I appreciate all the comments on the borer problems. Thank heaven I only have only one isolated iris bed that got infested this spring! I've been digging that bed all week.

After attempting to drown a borer in plain water, I'm pretty well convinced that they have very minimal oxygen requirements in their larval stage. I completely submerged a 1" long borer in water and after 27 hours was convinced it had drowned. I hauled its limp and lifeless form from its swimming pool and put it in a plastic container. I turned it on its back and watched it off and on for the next 6 hours then covered the container and walked away, certain it was dead. The next morning the darned thing was up and crawling around! Yikes! So even though imidacloprid is not listed as a contact poison, it appears to work that way to some degree, since the first victim did actually die after 1/2 hour of swimming in the imidacloprid solution.

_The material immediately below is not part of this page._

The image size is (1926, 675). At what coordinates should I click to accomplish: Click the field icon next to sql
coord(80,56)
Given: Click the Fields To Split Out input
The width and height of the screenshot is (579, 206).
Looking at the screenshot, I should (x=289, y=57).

Perhaps the only practical knowledge I've gained from this is that I *may* be doing some good by soaking borer infested rhizomes in a solution of liquid imidacloprid when the borers are so small that I can't find and extract them with my tweezers. It's late enough in the season now that most of the borers have already done their dirty work and are underground pupating, so soaking the rhizomes in imidacloprid at this stage is useless, unless I happen to nail some late hatchlings. Now the rhizome soaking is more damage control and involves bleach instead.

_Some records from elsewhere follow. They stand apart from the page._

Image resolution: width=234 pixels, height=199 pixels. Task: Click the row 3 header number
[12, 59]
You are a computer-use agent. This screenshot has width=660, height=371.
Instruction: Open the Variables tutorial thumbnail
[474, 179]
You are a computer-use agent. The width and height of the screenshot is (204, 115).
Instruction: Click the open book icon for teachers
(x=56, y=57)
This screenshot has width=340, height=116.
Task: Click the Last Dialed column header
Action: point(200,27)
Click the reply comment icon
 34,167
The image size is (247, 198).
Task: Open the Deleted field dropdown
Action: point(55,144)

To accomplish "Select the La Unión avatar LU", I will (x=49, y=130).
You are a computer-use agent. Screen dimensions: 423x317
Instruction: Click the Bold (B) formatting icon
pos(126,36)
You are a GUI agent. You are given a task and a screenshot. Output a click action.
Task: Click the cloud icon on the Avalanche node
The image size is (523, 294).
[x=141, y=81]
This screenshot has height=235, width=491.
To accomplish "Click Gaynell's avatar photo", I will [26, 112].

I bought my propane burner for burning off foliage this fall and I bought my bag of Bayer Advanced Grub Control for next spring. I'll be ready for the beasts next year!

Janet in Denmark, WI
zone 3/4

I hope you will keep experimenting. Good time to do so, I'd think, albeit

I think water can almost certainly flow into those hollowed out rhizomes
while in the soil, too, during a saturating rain. Hence the talk of rot being a
consequence of borer activity.

And I think we have established here that borer can be fully active in
aquatic irises with submerged rhizomes....someone will please kindly correct me if
I misremember. Apropos, it is believed that the native host is Iris
versicolor, a beardless species with wetland preferences. There could be a seasonal
aspect of this, I suppose.... wet areas drying to damp about the time of

Wonder how those larvae actually breathe.